Antes de jugar la final del mundial de 1938, el plantel italiano recibió un telegrama. Era una sola frase, escueta, poderosa “Vencer o morir”. Eran los años en los que Benito Mussolini les había metido en la cabeza a los italianos regresar al esplendor que alguna vez tuvo el imperio romano. Para eso, la azzurra tenía que ganar sí o sí el mundial. Hay que recordar que ese fue el tercer campeonato orbital, el primero fue en 1950 y lo obtuvo Uruguay, Italia venía en curva ascendente y ya había logrado levantar el trofeo en 1934. Pero el Duce quería más y sería una humillación absoluta perder en su tierra.
Era una situación parecida a la que vivió Hitler dos años atrás. En 1936, Berlín fue la sede de las Olimpiadas, una ocasión insuperable para mostrar el poderío de la raza aria. Pero no todo salió como esperaba. El Fuhrer se tuvo que tragar varios sapos. Uno de ellos fue que en la prueba reina del atletismo, los cien metros planos, tuvieran que darle la medalla de oro a Jessie Owens, orgullosamente afroamericano. Luego de que una selección peruana, conformada íntegramente por negros, le ganara en los cuartos de final a la poderosa selección australiana que tenía una ventaja considerable: el árbitro y la afición.
Italia tenía que ser más grande que Alemania. Muchos de los jugadores de esa selección eran argentinos. La semifinal la tenían difícil. Jugaban contra el mejor equipo del torneo: Brasil, comandado por Leonidas, un aguerrido delantero que llamaba la atención en esa Europa racista por el color negro de su piel. Lesionando a buena parte de los jugadores suramericanos Italia pasó.

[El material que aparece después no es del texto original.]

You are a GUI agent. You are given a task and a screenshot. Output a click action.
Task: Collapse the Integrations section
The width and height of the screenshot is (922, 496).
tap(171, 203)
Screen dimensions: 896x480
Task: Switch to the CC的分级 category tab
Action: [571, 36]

Luego le ganó a la durísima Hungría.
Cuarenta años después, un mundial volvía a realizarse en un país donde no había democracia. Desde 1976, la junta militar, encabezada por el general Videla, derrocó el régimen constitucional e impuso una de las dictaduras más feroces que se recuerden en Sudamérica. Se necesitaba ganar, como diera lugar, levantar el trofeo. Para eso armó una super selección al mando del “Flaco” Menotti, quien además era socialista y tenía entre otras figuras a Ardiles y a Kempes. El camino fue espinoso. El día que debutó Argentina en ese mundial, contra Hungría, Borges, quien ha sido injustamente calificado como un escritor de derecha, hizo la más sutil y contundente oposición al mundial, el mismo día y a la misma hora del debut de la albiceleste, organizó una conferencia sobre la inmortalidad. Argentina no convenció en primera fase, incluso perdió el último partido de esa ronda, 1-0 contra Italia. Luego debía jugar un cuadrangular y tenía que ganarlo para ir a la final. Por una serie de resultados, era necesario ganarle a la poderosa selección peruana 4-0.
En Buenos Aires no había fe. Por eso resultó muy llamativo el resultado final: 6-0. Después se habló del hombre del maletín, que presuntamente habría comprado a varios jugadores de esa selección. Después, Argentina ganó de manera contundente a Holanda. Siempre habrá sospecha con ese partido. Además, a medida que avanzaba el torneo, se veía el terror, la represión que se esparcía por todo el país. Y aun así la FIFA no hizo nada.